Request:
Count the lines in the items below that contain the string "header". Give only the number.

Source records:
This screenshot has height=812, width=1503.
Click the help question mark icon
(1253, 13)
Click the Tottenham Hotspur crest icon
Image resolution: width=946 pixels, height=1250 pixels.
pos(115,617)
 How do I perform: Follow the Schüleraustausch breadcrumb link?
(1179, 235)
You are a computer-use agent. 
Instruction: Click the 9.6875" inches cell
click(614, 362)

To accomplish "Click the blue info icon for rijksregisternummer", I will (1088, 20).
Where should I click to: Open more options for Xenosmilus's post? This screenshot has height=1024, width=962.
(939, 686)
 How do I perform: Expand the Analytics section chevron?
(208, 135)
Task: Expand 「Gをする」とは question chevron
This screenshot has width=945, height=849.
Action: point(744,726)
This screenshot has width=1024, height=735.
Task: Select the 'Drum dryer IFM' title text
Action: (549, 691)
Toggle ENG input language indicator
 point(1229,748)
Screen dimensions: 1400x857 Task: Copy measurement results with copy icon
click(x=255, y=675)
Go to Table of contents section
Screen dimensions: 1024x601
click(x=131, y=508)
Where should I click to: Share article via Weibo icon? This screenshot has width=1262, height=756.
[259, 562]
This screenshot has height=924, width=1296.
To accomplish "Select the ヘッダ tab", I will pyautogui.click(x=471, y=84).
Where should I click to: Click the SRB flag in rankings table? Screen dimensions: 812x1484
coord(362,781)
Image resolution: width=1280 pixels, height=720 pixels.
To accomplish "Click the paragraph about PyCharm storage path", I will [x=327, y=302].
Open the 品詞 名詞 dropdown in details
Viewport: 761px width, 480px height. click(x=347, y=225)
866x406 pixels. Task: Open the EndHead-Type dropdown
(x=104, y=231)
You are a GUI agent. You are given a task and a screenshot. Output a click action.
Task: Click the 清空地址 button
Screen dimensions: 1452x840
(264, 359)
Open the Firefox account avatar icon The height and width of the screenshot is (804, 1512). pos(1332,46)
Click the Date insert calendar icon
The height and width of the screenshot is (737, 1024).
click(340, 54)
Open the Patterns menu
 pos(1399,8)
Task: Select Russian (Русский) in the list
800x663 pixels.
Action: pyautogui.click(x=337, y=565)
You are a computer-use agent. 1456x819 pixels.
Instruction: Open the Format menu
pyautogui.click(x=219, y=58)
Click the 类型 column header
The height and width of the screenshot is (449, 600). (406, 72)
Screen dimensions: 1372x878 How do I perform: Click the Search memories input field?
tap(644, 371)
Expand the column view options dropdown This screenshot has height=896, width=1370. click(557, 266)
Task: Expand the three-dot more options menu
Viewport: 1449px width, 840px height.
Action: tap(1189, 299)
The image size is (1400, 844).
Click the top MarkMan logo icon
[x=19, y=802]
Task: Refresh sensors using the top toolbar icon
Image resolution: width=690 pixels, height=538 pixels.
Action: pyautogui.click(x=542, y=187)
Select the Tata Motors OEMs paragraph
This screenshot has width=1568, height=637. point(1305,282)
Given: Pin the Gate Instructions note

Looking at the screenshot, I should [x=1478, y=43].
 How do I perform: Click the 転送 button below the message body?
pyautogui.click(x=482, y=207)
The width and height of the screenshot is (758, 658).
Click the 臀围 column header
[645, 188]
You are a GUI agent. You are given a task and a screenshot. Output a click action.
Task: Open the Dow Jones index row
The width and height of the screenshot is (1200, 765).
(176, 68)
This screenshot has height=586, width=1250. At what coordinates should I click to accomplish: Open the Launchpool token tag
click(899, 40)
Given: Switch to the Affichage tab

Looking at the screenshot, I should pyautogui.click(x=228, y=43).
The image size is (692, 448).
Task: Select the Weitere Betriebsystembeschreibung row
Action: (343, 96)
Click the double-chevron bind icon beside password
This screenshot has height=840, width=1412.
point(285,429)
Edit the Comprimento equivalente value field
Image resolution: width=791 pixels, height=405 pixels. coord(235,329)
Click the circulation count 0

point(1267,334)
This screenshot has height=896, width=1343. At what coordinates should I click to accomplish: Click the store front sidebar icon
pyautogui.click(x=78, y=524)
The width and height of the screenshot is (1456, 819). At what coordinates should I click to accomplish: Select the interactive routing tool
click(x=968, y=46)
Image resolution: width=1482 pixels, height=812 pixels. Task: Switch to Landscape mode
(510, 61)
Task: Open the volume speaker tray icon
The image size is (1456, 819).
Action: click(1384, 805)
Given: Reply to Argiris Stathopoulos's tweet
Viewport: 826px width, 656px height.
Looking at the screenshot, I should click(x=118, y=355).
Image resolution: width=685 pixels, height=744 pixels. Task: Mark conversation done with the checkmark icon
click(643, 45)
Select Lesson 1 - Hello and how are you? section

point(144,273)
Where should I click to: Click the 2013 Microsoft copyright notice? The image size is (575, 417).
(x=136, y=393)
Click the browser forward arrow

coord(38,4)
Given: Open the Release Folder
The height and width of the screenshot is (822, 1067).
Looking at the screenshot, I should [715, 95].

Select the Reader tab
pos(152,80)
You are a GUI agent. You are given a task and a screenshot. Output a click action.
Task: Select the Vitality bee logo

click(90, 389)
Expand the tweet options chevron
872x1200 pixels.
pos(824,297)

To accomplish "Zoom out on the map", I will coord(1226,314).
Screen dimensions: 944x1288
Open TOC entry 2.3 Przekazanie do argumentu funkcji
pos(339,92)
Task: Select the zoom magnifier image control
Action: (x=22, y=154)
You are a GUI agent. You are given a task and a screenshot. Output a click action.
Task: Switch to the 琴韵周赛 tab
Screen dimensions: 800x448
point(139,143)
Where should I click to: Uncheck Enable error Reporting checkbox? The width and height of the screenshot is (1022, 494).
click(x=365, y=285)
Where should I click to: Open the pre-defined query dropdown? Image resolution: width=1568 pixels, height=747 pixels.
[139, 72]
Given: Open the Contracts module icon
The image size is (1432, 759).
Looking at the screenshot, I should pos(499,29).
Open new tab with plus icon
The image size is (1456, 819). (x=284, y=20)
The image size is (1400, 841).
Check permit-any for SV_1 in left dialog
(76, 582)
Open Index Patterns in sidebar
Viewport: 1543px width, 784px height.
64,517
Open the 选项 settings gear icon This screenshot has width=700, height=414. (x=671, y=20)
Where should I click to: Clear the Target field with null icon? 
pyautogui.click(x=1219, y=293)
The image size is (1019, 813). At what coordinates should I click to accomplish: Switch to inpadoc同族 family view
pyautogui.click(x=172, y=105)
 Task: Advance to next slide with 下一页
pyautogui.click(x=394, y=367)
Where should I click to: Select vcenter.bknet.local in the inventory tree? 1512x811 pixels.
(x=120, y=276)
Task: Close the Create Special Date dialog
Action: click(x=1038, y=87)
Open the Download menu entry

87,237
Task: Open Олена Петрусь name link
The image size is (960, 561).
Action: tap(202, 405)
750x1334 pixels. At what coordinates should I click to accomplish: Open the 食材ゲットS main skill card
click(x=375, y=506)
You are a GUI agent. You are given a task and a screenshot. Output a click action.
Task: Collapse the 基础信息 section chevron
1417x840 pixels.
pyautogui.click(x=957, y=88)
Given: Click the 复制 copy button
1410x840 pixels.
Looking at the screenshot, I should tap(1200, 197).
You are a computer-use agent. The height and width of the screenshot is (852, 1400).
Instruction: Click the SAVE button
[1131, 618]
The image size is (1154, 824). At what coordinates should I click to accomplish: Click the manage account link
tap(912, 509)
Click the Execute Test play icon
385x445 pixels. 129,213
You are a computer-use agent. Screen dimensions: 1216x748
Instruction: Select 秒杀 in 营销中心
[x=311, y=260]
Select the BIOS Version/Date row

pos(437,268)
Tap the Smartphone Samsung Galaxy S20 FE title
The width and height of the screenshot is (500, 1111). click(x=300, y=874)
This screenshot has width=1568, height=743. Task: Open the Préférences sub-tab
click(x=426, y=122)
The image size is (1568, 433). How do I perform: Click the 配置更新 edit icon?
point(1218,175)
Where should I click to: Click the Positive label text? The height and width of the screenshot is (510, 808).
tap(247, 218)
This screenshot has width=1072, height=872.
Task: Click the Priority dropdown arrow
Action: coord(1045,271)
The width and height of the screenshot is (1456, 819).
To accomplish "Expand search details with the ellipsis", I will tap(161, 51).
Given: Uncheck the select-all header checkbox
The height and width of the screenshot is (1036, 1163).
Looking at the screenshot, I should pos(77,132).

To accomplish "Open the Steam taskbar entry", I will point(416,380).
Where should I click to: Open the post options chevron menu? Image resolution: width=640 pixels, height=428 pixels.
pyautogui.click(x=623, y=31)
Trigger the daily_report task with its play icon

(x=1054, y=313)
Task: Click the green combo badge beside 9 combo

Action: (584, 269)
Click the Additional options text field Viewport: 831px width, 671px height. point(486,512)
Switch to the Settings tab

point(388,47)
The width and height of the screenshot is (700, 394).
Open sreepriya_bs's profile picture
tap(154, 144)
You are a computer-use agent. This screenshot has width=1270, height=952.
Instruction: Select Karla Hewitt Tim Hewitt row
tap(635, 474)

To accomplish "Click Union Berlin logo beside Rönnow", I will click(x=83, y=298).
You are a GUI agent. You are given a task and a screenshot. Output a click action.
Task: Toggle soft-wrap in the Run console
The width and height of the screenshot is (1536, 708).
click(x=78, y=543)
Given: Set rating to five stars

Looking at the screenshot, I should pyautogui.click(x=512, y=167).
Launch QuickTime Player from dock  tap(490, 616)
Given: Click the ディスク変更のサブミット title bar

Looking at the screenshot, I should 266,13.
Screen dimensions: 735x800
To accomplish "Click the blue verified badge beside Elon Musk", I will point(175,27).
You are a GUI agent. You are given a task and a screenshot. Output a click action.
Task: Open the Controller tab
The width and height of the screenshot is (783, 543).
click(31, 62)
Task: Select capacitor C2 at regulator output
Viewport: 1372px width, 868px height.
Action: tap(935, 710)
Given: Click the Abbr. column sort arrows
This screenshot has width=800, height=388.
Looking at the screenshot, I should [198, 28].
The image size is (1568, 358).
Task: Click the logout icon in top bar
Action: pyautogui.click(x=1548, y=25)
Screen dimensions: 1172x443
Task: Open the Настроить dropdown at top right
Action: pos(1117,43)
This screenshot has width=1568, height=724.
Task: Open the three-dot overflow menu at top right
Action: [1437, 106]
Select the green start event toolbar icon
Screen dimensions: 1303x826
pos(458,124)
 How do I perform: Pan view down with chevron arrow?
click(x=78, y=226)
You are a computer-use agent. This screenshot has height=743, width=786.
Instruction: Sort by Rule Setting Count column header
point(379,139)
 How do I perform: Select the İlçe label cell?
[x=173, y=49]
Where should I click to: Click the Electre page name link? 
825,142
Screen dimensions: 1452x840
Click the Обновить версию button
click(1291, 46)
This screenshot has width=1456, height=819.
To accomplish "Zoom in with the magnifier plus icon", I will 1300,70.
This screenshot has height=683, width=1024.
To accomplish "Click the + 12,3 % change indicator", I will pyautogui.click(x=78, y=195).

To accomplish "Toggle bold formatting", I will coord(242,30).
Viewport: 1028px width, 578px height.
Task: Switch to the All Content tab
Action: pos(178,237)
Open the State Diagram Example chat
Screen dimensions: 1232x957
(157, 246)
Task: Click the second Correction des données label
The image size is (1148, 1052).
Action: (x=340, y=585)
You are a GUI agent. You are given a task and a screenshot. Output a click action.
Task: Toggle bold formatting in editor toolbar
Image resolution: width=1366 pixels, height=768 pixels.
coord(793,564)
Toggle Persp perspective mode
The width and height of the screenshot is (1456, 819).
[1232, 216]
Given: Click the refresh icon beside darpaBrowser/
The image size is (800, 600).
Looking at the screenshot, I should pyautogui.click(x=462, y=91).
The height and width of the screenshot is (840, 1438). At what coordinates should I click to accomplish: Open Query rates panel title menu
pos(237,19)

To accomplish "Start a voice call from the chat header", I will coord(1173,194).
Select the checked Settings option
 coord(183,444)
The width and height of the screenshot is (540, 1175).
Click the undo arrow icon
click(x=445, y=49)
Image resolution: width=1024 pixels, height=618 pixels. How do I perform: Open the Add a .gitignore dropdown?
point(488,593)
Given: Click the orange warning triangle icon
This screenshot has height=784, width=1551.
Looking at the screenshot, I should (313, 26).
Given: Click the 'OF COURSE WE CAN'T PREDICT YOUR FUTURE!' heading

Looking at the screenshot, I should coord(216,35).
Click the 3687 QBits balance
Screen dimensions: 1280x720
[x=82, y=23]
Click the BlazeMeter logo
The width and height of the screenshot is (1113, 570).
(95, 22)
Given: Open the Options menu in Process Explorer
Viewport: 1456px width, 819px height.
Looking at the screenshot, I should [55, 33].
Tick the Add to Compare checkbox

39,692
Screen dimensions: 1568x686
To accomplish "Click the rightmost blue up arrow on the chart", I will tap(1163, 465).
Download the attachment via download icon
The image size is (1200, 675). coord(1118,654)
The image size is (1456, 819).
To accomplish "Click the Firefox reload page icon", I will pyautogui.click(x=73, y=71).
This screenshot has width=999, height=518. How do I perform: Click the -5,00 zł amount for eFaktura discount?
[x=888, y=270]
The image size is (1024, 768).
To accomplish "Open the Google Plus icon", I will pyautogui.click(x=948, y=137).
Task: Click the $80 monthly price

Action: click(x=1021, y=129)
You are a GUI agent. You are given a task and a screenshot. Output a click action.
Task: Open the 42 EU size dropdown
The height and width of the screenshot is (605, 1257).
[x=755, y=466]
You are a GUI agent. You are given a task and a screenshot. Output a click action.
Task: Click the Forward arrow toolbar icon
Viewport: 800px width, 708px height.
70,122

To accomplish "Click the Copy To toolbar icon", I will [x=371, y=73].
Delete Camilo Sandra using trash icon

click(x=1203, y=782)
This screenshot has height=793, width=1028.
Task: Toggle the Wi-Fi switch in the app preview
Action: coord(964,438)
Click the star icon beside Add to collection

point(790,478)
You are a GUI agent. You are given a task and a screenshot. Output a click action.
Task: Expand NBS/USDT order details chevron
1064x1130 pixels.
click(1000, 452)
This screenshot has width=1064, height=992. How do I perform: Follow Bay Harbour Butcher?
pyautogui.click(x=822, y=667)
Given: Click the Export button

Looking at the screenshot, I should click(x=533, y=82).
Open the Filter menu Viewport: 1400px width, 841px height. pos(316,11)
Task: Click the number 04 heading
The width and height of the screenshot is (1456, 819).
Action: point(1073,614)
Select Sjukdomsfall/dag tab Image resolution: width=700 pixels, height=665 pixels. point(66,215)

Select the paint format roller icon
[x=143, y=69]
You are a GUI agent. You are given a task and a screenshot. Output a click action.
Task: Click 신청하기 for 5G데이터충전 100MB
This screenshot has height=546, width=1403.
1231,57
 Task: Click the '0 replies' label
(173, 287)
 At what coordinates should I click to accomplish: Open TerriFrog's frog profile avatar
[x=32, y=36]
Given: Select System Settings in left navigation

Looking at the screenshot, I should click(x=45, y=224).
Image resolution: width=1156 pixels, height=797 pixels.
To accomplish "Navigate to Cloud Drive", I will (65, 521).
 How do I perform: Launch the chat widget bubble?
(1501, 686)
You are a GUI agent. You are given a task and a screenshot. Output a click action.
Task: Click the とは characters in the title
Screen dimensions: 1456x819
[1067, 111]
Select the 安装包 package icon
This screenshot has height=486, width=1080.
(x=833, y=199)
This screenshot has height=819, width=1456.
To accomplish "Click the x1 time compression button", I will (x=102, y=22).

Answer:
5